En su recorrido, diferentes corrientes pueden unirse y concentrarse en canales cada vez más estrechos. De esta manera, una tormenta que ocurre a varios kilómetros puede terminar generando una crecida en un punto donde el cielo incluso parece despejado.
La llegada del agua puede producirse minutos u horas después de que comenzó la lluvia, dependiendo de la distancia, la intensidad de las precipitaciones y las características de la cuenca.
El riesgo aumenta cuando el terreno ya está saturado
El estado del suelo también influye en la magnitud de una inundación.
Si el terreno ya recibió lluvias previamente, puede tener menos capacidad para absorber nuevas cantidades de agua. Esto favorece que una mayor proporción de las precipitaciones se convierta en escorrentía y llegue rápidamente a los cauces.
El riesgo puede ser mayor en áreas donde predominan superficies rocosas o compactas, ya que el agua encuentra menos obstáculos para desplazarse hacia las partes bajas.
¿Cómo advierten las autoridades sobre el riesgo?
El Servicio Meteorológico Nacional de Estados Unidos vigila las condiciones que pueden favorecer inundaciones repentinas y emite alertas cuando existe peligro.

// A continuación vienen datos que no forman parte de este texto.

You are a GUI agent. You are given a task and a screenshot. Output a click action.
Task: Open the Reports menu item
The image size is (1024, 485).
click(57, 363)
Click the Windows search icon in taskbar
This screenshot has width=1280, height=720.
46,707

Sin embargo, en el Gran Cañón existe una dificultad adicional: una advertencia puede no llegar oportunamente a una persona que se encuentra en lo profundo del cañón debido a las limitaciones de comunicación y a la distancia respecto de la tormenta.
Por esa razón, la seguridad no depende únicamente de esperar una alerta. Las autoridades del parque recomiendan prestar atención a las condiciones meteorológicas, conocer la ruta y evitar ingresar o permanecer en cauces y zonas bajas cuando existe posibilidad de tormentas fuertes.